The Night Circus by Erin Morgenstern
If you’re a fan of magic and magic realism, then The Night Circus is a must read. The circus arrives in town without notice and is open only at night. Underneath the black-and-white striped tents is a unique experience full of amazing sights and smells. Behind the scenes is a fierce competition between two young magicians who have been trained for this purpose. Only problem is they fall in love with each other and that sets in motion a chain of events that threatens the lives of the circus performers and the circus itself.
The Messy Lives of Book People by Phaedra Patrick
This is the first book by Patrick that I’ve read, and I will definitely read others by her. I’m a sucker for any novel involving authors, books or bookstores, and this one did not disappoint. A house cleaner of a famous, reclusive author must carry out her employer’s last wish: to complete the author’s latest novel before her death can be formally announced to her adoring fans. I loved the way Patrick handled the conflicts in the story, and happily resolved all loose ends in a way that made sense and was satisfying.

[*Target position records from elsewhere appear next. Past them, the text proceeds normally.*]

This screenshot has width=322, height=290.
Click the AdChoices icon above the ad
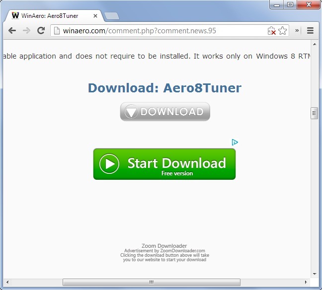pos(235,142)
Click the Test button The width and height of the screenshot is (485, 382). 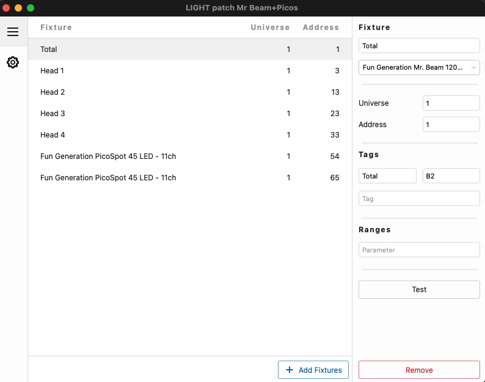click(419, 290)
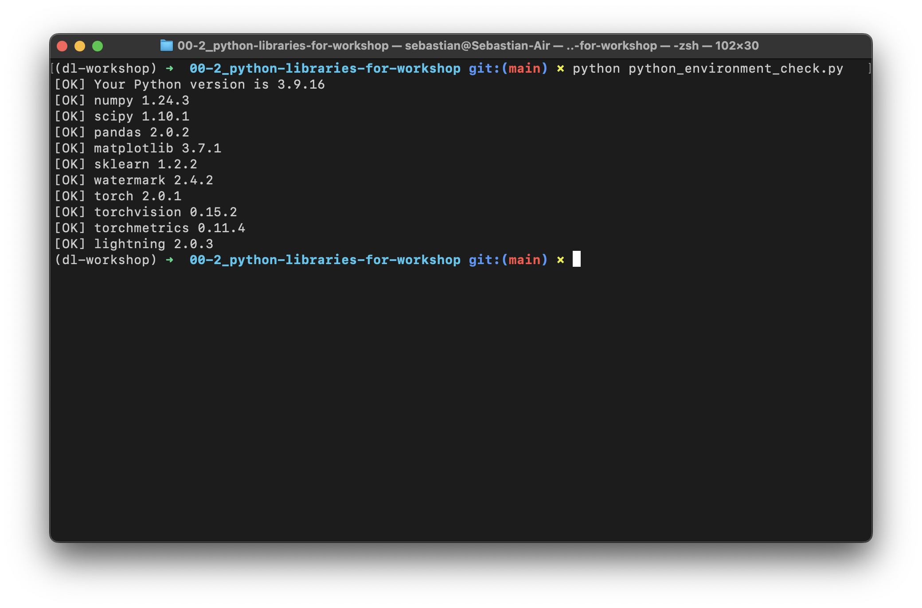Click the python_environment_check.py command text
922x608 pixels.
click(735, 69)
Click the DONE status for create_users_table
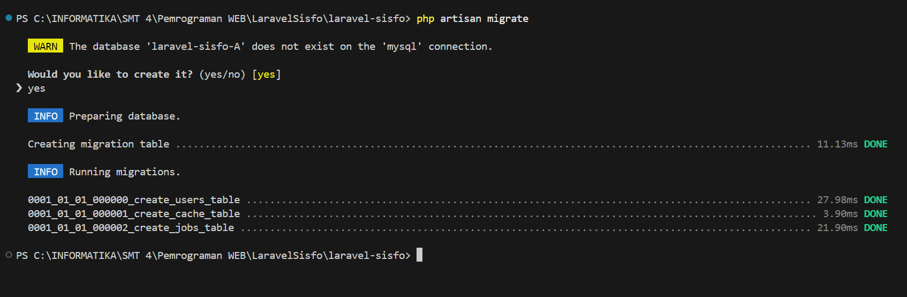 pyautogui.click(x=875, y=199)
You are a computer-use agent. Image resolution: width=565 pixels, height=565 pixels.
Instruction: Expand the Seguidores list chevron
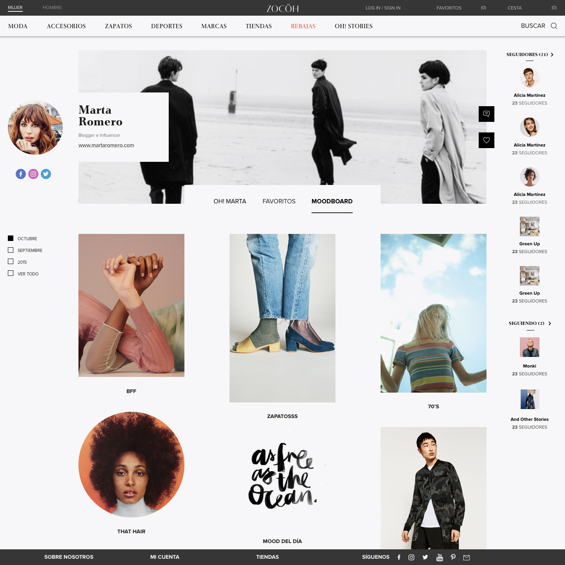pyautogui.click(x=552, y=55)
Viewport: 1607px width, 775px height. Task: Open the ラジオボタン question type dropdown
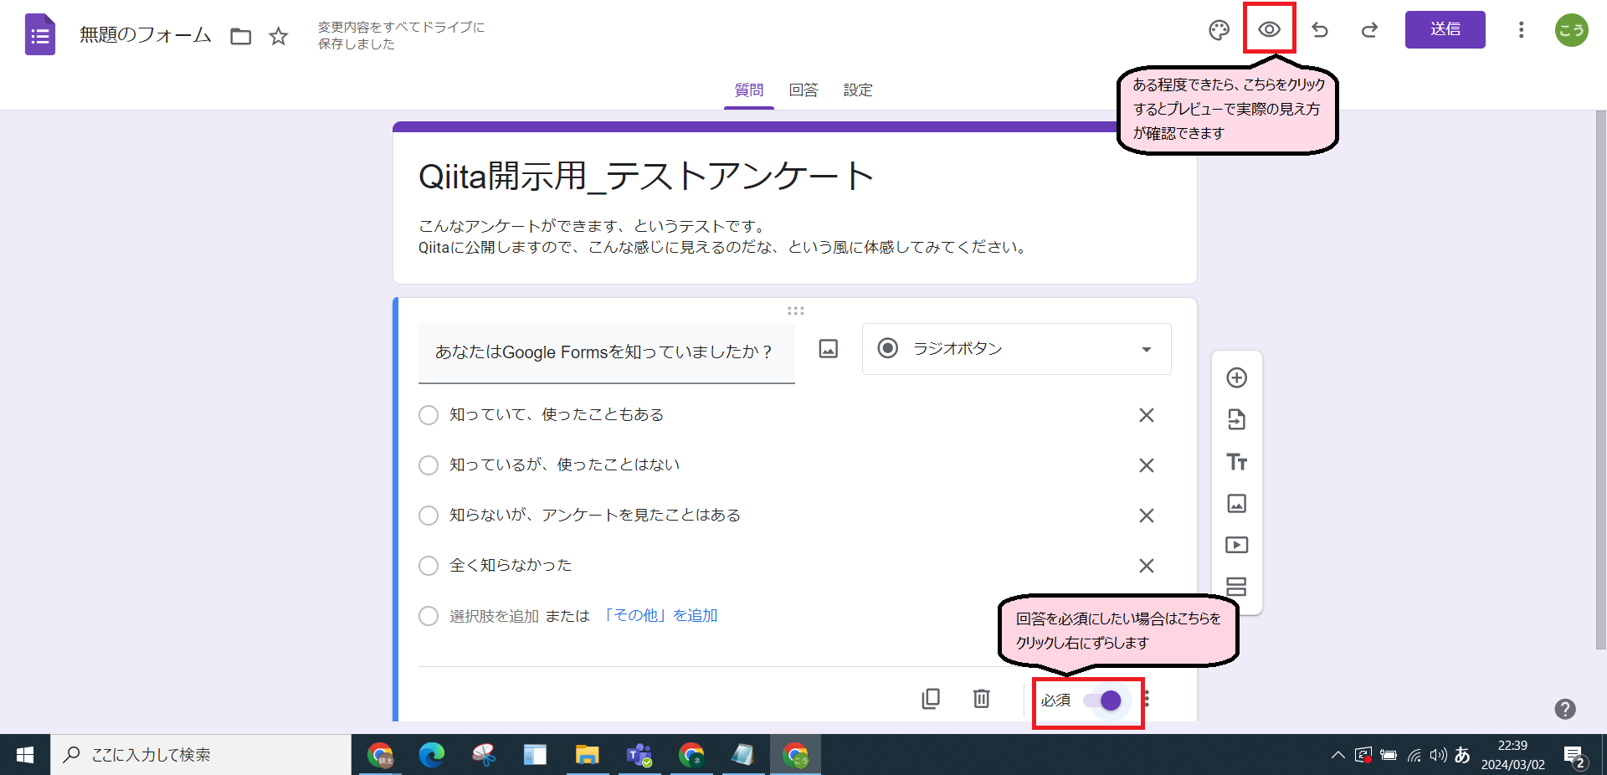coord(1015,349)
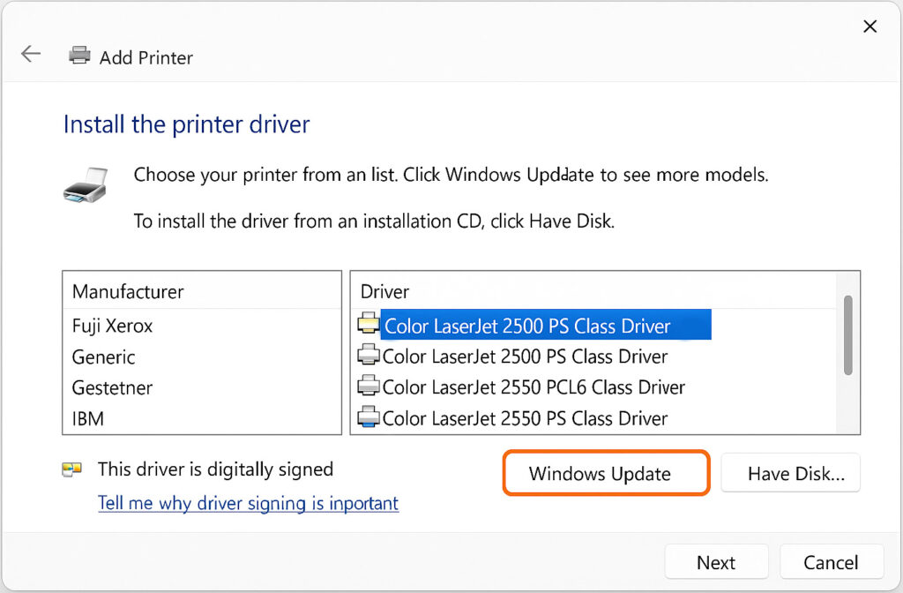
Task: Click the driver list vertical scrollbar
Action: coord(847,335)
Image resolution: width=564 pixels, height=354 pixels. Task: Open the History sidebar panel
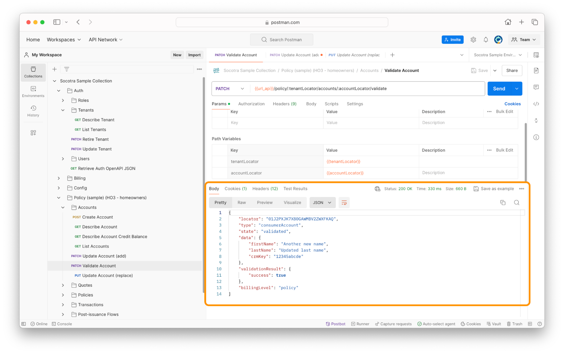(x=33, y=111)
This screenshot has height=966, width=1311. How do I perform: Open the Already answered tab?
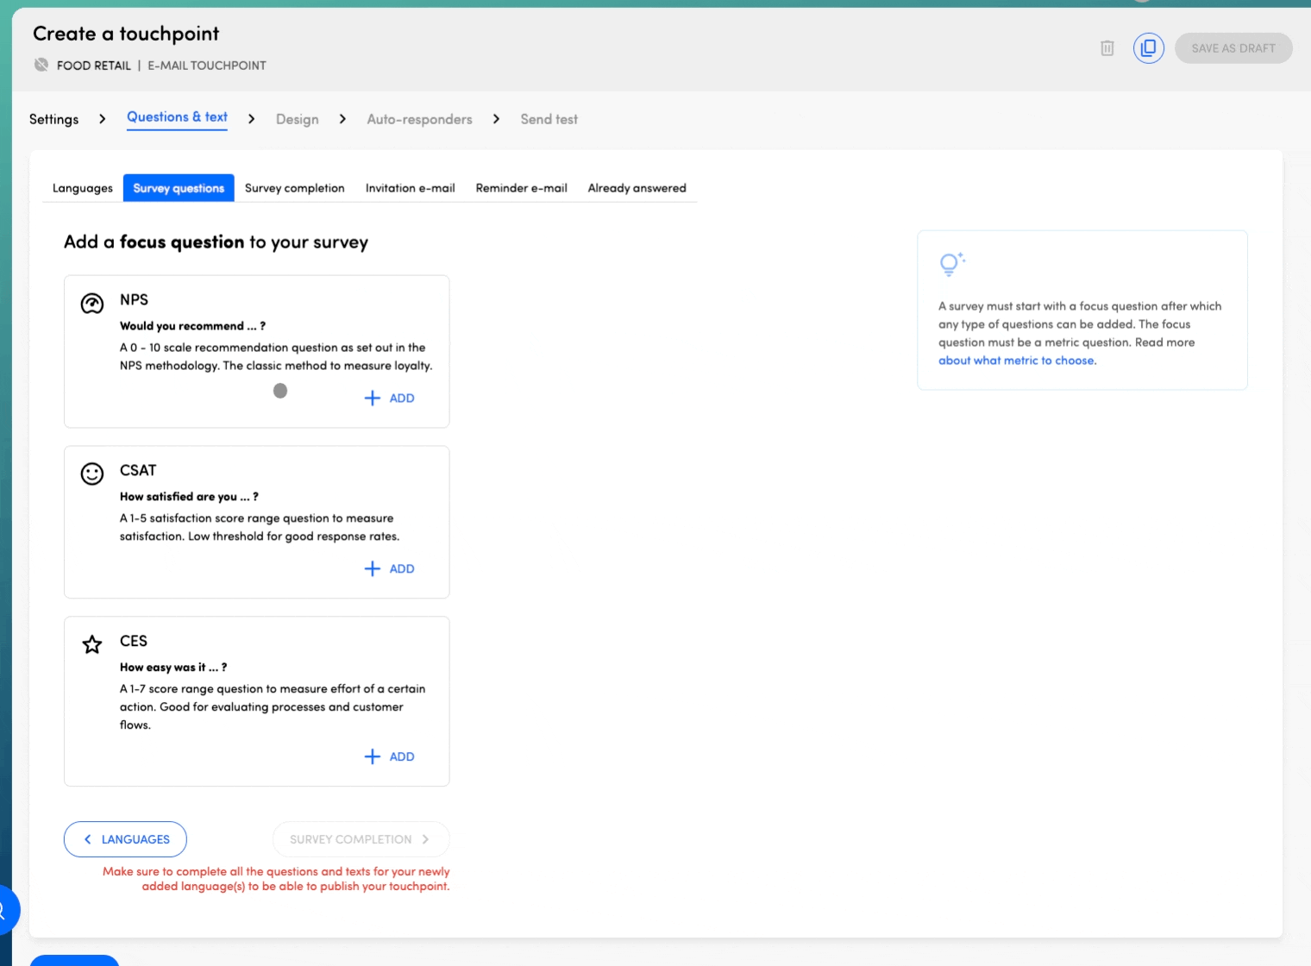tap(637, 188)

The Mistletoe Inn and The Mistletoe Promise, both by Richard Paul Evans
Evans has made a career of writing heartwarming Christmas stories. I added both of these to my favorites list because they are also among by favorite Hallmark Christmas movies, although the books include some darker back stories. All the same they are both fast, easy reads that will warm your heart any time of the year.
Honorable mentions: The following titles didn’t make my favorites list, but they were quite good anyway and are worth reading.
Sanctuary by Nora Roberts
Virgin River by Robyn Carr
Drenched in Light by Lisa Wingate
Winter in Paradise by Elin Hildenbrand
Life is Sweet by Elizabeth Bass
Three Wishes by Barbara Delinsky
Thank you for reading my posts this past year. I look forward to continuing to share my insights about writing and reading in 2023. Until then, have a happy new year, and may all your publishing wishes come true!